The management of Tanzania Telecommunication company Limited (TTCL) have started a move to repossess a local mobile firm Airtel.
This follows a directive by the country’s president John Pombe Magufuli to the finance minister to make a close follow-up on the ownership of Airtel in Tanzania.
According to Dr. Magufuli, Airtel is fully owned by the state company, arguing that there was an irregularity in switching the shares of TTCL to Airtel in 2001 when the firm was operating as Celtel Tanzania.
Speaking to journalists today, TTCL Chief Executive Officer clarified that at the moment, Airtel does not belong to TTCL.
“We want to retain our company (Airtel) of which its shares were shifted to the government many years ago ,”he emphasized
According to available information, during the privatisation of Tanzania Telecommunications Company Limited (TTCL), Celtel International was in partnership with Detecon of Germany and the two companies invested an initial $60 million into TTCL in February 2001 for a 35-per cent stake.
In the new partnership with TTCL, Celtel International agreed to be bound by independent ‘Expert Determination’ in the aftermath of a poor financial performance of TTCL. Based on this, Celtel International made an additional $4.96 million payment.
In early August 2005, Celtel Tanzania and TTCL were legally separated, allowing each to administer its own financial and business operations. In this new (duly signed) agreement between the Tanzanian Government and Celtel Tanzania, TTCL’s shareholding structure remained unchanged, with the government of Tanzania holding 65 per cent and Celtel International the remaining 35 percent.
In the aftermath, Celtel Tanzania’s structure was changed so as to follow the government’s decision to sell a 25 per cent stake to Celtel International for $28 million.
Proponents of the TTCL takeover of Airtel argue that Tanzania was ‘shortchanged’ in these transactions and that Celtel’s investment wasn’t commensurate with the returns over the years.
The President accused some officials of ‘dirty games’ of changing/selling the shares at ‘throw away’ prices, at the expense of national interest.
Parliament in Tanzania recently passed a new law that saw the previously privatised TTCLrevert into a fully public owned corporation with an added role to play in the telecommunications sector.
TTCL plans to improve the company’s operations and extend services to reach remote areas.
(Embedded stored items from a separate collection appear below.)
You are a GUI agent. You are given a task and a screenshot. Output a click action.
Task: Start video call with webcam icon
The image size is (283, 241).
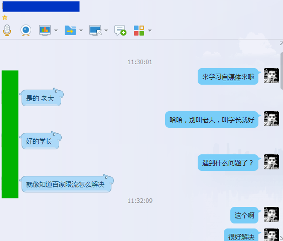point(26,30)
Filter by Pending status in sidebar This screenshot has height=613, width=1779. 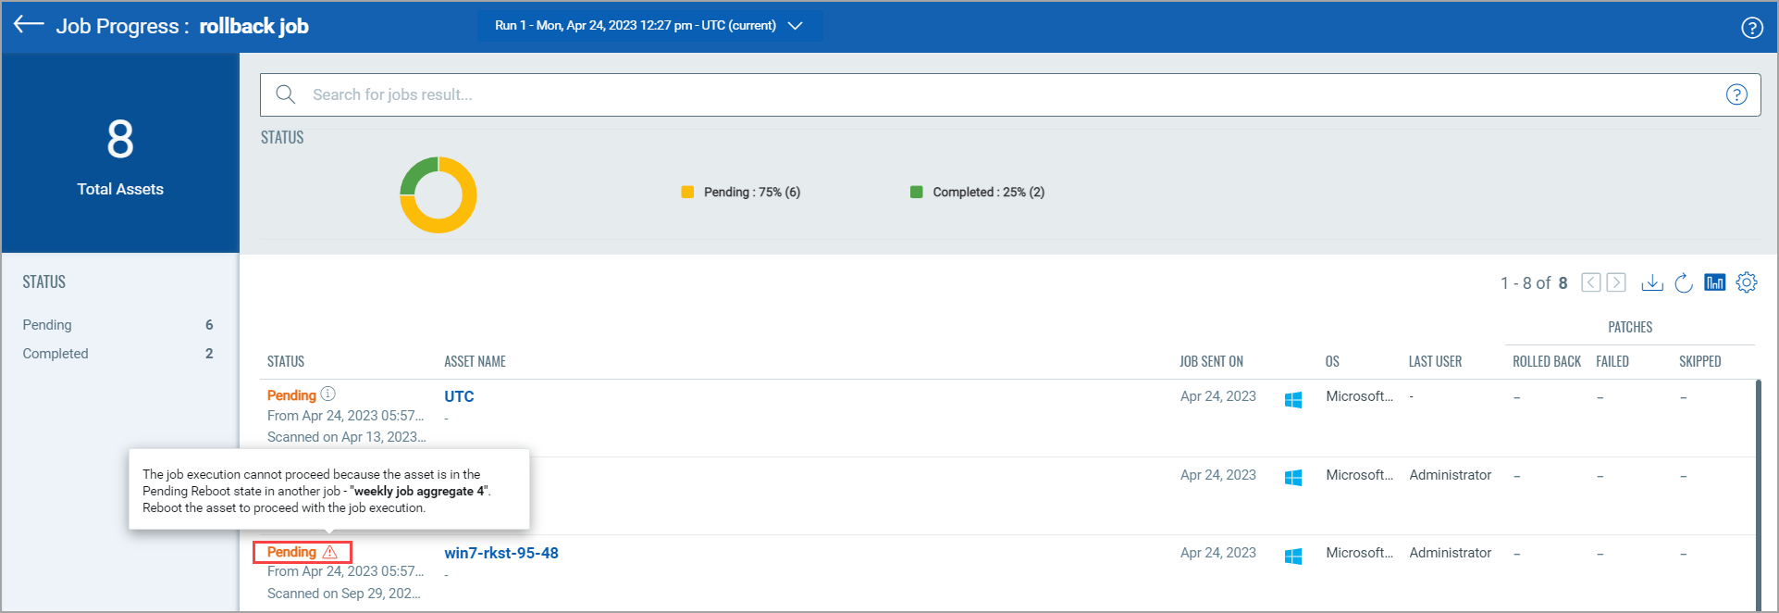tap(47, 325)
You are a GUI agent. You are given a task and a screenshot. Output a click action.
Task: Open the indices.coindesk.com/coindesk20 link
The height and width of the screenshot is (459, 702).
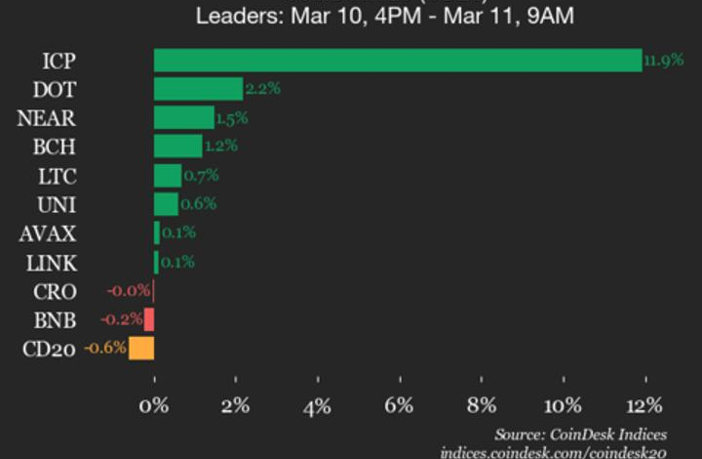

To achieve this plan, TTCL needs more funding from the government and the plan now is to do it after gaining 100% ownership.
Currently Airtel Tanzania is owned by the government of Tanzania through TTCL (40%) and Celtel Tanzania BV, an affiliate of Zain Africa BV which was acquired by Bharti Airtel International in November 2010.
Bharti Airtel recently denied rumours it was planning to exit its unprofitable markets of Kenya, Rwanda and Tanzania.
It has since entered into a definitive agreement with Millicom International Cellular S.A. to acquire 100 per cent equity stake in its Rwanda operation, Tigo Rwanda.
The acquisition is consistent with the company’s recent statement which denied the exit rumours and said ‘we are open to consolidation opportunities either through acquisitions or mergers, to create a viable business in these three (Kenya, Rwanda and Tanzania) markets.’
Operating in 15 countries across Africa, Airtel says it is committed to profitably serving its customers on the continent.
“We are also committed to the long term viability of our operations in two other countries i.e. Kenya and Tanzania, to ensure that in 2018 all our 15 operations in Africa start contributing positive margins and cash flows towards a healthy and profitable Airtel Africa,” Bharti Airtel Chairman, Sunil Bharti Mittal said.
The company is yet to issue a statement on the latest developments in Tanzania.